The owner is from Thailand but it was a trip with her husband to Hawaii that kindled an appreciation for poke. Pronounced POH-keh, the dish typically consists of freshly cut raw fish that is served atop rice or greens, sauced and garnished with various vegetables. But there are countless iterations, variations and customization.
“The main food here is poke,” says the owner. “My inspiration is from Hawaii. When we were there we tried many foods and we love their food, we love poke and fresh raw fish and fresh vegetables. It’s trendy food, from New York to California, and now it’s everywhere but not in Cleveland. I never see a poke station yet. There are a few restaurants that have poke bowls but they don’t let you customize your bowl.”
Sirisuwan will allow her customers to do just that, starting tomorrow, when the restaurant eases into operation with a soft opening. The date of February 15 was selected for its lucky properties according to numerology. The main menu roll out will take place on March 1.
The fast-casual eatery will have guests order, pay and pick up at the counter. Customers have their choice of protein (raw sushi-grade salmon or tuna, cooked chicken, shrimp, scallop or tofu) choice of base (rice or greens), choice of gluten-free sauce (Thai spicy seafood, creamy tom yum, spicy mayo, sweet shoyu, teriyaki), and choice of toppings (corn, carrots, edamame, pineapple, guacamole).

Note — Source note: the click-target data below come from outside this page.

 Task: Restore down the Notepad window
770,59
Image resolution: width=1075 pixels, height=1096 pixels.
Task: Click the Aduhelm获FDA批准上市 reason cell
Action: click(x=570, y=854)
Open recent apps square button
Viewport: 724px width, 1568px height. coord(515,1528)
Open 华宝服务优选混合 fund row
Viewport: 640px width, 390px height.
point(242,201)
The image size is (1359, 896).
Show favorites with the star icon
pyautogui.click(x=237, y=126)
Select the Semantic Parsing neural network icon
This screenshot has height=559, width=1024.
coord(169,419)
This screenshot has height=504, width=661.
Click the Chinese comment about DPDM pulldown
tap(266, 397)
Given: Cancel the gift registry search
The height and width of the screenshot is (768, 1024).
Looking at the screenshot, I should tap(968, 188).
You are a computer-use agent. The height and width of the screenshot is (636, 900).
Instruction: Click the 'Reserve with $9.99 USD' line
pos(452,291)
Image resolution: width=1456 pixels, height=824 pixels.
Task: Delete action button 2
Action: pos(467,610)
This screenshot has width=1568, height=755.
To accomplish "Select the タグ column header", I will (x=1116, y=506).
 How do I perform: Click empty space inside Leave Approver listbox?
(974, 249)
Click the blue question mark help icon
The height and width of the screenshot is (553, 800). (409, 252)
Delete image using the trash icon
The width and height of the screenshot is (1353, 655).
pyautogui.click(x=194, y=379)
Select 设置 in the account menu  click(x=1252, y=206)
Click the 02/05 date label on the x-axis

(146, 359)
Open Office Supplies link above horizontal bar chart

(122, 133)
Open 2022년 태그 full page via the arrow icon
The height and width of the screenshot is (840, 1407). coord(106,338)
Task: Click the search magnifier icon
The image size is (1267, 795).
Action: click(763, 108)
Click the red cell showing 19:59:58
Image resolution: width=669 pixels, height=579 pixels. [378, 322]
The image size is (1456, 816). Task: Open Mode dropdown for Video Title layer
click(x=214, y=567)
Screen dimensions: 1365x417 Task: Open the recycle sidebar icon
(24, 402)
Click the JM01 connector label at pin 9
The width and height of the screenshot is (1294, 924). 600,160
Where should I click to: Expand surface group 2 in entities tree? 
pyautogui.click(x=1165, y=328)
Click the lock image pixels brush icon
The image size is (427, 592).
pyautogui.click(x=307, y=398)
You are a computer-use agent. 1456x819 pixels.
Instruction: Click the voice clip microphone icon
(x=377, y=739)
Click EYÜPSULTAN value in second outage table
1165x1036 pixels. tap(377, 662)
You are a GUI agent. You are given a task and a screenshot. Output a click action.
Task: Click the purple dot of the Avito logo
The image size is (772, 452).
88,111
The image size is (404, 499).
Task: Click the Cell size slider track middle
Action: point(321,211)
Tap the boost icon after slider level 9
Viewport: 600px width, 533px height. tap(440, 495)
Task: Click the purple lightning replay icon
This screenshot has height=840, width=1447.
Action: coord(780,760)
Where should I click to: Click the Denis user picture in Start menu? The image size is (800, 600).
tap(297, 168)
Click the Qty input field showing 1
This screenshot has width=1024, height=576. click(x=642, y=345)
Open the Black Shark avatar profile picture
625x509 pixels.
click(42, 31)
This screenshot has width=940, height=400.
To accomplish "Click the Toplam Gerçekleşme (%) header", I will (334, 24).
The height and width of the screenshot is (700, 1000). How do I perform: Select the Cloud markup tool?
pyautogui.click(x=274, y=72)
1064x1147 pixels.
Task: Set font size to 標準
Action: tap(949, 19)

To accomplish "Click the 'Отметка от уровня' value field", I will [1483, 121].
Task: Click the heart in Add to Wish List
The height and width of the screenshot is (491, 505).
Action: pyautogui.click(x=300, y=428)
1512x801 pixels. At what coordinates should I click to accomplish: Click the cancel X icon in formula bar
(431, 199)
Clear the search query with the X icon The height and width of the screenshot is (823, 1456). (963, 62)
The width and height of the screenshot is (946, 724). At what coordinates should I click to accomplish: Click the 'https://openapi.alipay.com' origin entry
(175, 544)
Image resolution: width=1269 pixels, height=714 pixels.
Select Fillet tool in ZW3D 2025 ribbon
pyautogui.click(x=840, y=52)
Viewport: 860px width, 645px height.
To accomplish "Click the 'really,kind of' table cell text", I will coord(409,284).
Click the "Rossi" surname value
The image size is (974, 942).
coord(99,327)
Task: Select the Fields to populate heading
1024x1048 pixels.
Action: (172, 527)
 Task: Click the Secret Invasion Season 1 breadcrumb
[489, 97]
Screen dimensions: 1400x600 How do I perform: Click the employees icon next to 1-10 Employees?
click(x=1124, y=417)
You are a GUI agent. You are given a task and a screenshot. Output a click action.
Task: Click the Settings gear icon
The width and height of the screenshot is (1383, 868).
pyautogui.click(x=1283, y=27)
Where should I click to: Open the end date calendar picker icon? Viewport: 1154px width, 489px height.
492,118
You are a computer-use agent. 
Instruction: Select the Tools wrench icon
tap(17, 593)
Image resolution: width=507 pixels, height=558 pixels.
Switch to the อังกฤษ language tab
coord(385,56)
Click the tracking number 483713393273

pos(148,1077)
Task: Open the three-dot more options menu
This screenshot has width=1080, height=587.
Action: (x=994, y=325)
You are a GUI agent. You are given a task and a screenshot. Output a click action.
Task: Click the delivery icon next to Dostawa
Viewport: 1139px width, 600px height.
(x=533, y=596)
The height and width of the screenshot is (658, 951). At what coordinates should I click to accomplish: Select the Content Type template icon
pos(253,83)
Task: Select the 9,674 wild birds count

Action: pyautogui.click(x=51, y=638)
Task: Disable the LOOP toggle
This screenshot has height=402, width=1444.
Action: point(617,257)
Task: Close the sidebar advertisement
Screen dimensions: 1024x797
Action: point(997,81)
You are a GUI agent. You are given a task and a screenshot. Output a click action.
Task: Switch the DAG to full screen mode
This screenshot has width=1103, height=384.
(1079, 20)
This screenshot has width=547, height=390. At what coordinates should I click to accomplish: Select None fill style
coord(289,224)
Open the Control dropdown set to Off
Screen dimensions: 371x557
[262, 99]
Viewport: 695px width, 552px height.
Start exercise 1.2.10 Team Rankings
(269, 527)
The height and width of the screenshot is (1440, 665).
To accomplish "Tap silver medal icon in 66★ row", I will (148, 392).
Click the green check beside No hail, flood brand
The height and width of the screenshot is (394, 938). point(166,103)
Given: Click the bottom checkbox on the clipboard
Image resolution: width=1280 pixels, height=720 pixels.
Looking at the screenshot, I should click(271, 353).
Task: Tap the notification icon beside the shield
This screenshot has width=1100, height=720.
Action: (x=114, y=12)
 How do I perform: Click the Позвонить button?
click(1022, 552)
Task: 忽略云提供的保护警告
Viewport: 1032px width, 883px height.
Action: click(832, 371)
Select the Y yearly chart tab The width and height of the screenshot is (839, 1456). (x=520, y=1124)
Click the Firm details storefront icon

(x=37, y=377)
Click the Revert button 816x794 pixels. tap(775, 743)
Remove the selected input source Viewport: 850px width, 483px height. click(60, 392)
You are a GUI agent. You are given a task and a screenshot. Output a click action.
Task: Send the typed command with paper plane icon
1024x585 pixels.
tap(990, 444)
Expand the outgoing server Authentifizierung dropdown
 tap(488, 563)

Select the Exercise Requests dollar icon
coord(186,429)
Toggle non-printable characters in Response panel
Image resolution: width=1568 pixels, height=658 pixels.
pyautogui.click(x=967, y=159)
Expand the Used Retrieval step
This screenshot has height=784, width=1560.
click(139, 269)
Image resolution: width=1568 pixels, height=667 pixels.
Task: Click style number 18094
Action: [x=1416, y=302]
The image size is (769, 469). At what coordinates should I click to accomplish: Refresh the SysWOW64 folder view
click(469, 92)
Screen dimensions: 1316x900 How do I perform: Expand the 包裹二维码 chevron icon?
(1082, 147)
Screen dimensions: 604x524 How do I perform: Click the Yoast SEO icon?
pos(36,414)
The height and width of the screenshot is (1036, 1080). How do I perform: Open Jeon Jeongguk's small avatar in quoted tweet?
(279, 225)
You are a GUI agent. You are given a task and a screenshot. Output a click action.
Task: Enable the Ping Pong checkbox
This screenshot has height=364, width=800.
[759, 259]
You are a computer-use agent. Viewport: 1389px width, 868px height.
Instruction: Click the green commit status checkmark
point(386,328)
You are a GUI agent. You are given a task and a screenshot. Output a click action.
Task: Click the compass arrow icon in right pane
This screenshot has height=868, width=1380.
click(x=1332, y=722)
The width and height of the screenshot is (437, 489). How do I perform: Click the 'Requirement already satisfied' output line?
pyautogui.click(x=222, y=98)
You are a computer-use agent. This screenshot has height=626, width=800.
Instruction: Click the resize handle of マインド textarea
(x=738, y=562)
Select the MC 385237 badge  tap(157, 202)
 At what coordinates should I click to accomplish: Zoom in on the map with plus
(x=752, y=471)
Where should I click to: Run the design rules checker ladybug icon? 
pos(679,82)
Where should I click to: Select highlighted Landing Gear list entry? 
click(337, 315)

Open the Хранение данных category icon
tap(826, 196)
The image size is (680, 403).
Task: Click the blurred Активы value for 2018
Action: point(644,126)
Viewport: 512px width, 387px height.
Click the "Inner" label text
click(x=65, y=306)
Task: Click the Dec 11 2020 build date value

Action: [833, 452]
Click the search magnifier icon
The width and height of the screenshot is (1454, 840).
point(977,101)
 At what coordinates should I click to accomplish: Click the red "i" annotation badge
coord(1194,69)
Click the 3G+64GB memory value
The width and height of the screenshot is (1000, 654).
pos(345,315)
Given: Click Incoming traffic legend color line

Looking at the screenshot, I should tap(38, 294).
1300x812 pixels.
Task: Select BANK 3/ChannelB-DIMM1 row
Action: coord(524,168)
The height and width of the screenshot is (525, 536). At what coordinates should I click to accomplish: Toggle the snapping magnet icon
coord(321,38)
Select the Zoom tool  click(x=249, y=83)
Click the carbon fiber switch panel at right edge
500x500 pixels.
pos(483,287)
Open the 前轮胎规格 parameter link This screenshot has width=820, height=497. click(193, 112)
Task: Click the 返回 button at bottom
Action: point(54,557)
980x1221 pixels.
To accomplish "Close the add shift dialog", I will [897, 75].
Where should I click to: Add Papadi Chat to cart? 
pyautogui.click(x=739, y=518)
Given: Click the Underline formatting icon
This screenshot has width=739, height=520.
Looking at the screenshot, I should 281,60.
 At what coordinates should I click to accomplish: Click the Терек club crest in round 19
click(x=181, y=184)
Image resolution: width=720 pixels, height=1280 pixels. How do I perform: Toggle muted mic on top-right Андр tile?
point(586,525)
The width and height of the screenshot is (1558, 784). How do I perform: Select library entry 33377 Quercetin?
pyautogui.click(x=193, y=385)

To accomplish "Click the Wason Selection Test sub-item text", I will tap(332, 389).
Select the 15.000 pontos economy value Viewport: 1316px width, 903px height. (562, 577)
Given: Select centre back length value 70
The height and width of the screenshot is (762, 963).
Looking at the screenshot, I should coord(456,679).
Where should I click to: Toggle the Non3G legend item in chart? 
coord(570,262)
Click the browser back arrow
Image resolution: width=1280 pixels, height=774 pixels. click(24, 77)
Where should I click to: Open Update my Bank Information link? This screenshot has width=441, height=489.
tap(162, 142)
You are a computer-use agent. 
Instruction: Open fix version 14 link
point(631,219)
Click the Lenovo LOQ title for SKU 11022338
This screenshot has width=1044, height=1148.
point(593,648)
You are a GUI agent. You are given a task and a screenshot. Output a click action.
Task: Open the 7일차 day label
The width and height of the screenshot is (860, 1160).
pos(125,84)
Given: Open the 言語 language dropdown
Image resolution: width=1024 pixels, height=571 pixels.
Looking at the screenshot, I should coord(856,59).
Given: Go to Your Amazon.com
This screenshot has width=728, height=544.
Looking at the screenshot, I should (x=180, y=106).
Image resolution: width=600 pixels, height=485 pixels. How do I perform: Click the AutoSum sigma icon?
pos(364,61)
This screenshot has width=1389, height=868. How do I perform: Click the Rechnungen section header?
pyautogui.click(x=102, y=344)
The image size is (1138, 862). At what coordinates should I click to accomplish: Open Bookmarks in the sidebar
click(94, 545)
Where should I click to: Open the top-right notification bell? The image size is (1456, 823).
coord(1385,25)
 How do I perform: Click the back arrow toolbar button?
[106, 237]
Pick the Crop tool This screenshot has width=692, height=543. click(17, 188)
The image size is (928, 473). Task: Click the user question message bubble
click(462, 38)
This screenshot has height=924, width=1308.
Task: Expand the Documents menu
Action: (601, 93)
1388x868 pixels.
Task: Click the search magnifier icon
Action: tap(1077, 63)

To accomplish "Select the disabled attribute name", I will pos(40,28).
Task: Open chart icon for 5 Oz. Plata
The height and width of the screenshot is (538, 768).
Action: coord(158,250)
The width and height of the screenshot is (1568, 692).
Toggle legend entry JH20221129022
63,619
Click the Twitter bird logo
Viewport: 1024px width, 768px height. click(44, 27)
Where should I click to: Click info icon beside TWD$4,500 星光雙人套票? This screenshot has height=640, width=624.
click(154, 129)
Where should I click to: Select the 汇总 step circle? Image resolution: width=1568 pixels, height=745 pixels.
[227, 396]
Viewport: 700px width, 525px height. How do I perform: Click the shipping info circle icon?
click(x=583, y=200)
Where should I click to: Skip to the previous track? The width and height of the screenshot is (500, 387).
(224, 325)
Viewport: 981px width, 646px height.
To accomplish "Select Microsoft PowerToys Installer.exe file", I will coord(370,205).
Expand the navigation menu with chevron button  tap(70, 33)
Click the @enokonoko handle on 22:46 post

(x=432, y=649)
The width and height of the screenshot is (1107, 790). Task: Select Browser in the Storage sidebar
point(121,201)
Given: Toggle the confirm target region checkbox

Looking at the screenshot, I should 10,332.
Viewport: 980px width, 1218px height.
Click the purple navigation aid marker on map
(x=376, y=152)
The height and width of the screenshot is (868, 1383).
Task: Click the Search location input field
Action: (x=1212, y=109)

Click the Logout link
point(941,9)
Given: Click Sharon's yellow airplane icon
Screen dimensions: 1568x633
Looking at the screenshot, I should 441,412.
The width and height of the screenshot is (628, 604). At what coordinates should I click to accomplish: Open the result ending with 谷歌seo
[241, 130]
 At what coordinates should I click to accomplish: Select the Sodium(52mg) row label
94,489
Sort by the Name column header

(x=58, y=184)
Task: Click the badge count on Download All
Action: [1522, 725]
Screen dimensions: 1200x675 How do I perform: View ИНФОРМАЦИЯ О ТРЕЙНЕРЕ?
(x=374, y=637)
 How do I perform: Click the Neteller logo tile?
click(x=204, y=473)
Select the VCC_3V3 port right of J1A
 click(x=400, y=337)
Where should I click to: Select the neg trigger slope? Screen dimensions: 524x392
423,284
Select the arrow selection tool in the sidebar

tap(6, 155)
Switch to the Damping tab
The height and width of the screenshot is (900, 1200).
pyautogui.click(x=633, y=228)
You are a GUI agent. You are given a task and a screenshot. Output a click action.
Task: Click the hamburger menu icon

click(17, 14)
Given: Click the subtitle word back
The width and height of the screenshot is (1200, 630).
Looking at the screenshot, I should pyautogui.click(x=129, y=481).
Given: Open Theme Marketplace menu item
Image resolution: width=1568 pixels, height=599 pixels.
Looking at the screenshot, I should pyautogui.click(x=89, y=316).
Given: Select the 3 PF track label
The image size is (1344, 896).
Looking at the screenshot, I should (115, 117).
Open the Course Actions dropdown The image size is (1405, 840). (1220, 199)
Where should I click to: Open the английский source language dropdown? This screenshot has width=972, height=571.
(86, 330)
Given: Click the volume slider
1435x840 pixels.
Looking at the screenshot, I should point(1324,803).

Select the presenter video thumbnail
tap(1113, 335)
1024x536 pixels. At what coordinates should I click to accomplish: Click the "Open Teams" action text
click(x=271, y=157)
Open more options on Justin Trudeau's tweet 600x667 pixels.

Bowls come in three sizes.
Citing a lack of Asian noodle bars in the immediate area, the owner will offer a handful of options like pork and shrimp filled wonton soup, Thai-style noodle curry soup, and Thai pink noodle soup.
There will be two rooms, a “living room and dining room,” in which to sit, relax and enjoy one’s food.
“I treat this place like my home,” adds Sirisuwan.